Yoko e Linda, uma de cada lado, auxiliaram a definir os caminhos. Houve, inclusive, uma séria discussão entre os dois nos Estados Unidos, em 1968. John, nervoso, acusou Paul de recusar sistematicamente as canções de George, por se achar muito melhor compositor. Essas canções, aliás, fazem parte do álbum “All things must pass” (George Harrison), que foi a grande prova de que é excelente compositor.
Na Apple, apesar do saneamento, algumas figuras estranhas insistiam em aparecer. Um dia, uma cantora chamada Nicolle irrompeu pelos corredores, berrando que era a nova Janis Joplin. Exigia uma audição.
George saiu de uma sala e, também aos gritos, pediu que ela se acalmasse. Alguém ofereceu uma garrafa de uísque à moça, que bebeu no gargalo em questão de minutos.
Eram episódios que chegavam a ser engraçados. Coisa bem diferente era o comportamento de John. Em 22 de abril de 1969, ele trocou seu nome para John Ono Lennon, na presença do Comissário de Oaths. Para comemorar, ele compusera The Ballad of John and Yoko, além de um sofisticado álbum contendo o disco “The Wedding Album”, libreto, posters e cartões sobre o casamento e suas idéias a respeito da paz.

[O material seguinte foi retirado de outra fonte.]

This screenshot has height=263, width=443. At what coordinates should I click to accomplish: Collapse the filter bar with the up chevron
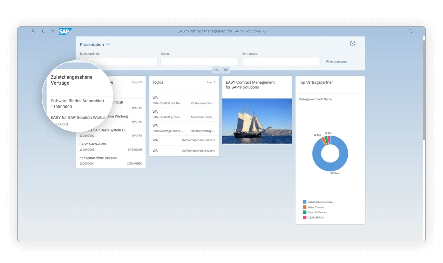point(216,70)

Em outra atitude chocante, John e Yoko surgiram na tevê, vestindo roupas militares e criticando o governo inglês. Na mesma época, através de um radioamador, ele tentava um contato radiofônico como presidente Nixon.
Em agosto de 1969, o elenco da Apple era este: Mary Hopkin, James Taylor, Jackie Lomax, Trash, Doris Troy, Billy Preston, Radha Krishna Temple, Plastic Ono Band, Modern Jazz Quartet e The Iveys (em seguida, mudaram seu nome para Badfinger). Nesse ano, a Apple lançou catorze compactos (45 rpm) e nove LPs. Paul preparava repertório para seu primeiro álbum como solista, enquanto John se dedicava mais e mais à sua campanha em favor da paz. Rodando meio mundo à custa da Apple, o casal terminou sua viagem na cama do hotel Queen Elizabeth, em Toronto, Canadá. Foi o célebre “protesto na cama”, quando eles deram mais de sessenta entrevistas debaixo dos lençóis, no espaço de dez dias. Nesse período, eles gravaram Give peace a chance, creditado a Plastic Ono Band. Em outras palavras: John era mais Plastic Ono do que Beatle. E Paul, que andava meio sumido, deu margem a mais fantástica história da época. Russ Gibbs, disc-jóquei de Colorado, Estados Unidos, inventou que Paul estava morto. E os discos do conjunto voltaram novamente às paradas de sucesso. Até que houvesse o desmentido, muita gente faturou, principalmente o disc-jóquei.
Antes do fim de 69, as relações de Allen Klein com Paul McCartney – representado pela empresa Eastman & Eastman – andavam a beira do rompimento. Botando lenha na fogueira, Yoko ia pessoalmente a Apple pedir verbas para pequenas despesas. Entrevistada, disse que não havia motivos para John largasse a Apple: “Ele, como os outros, é uma quarta parte da empresa. O que John quer é apenas alguma liberdade...”. A tacada final de 1969 foi incrível: John devolve sua medalha do Império Britânico, em protesto contra o envolvimento da Inglaterra nas guerras do Vietnã e Nigéria. Ringo, o comportado, fazia filmes para a tevê.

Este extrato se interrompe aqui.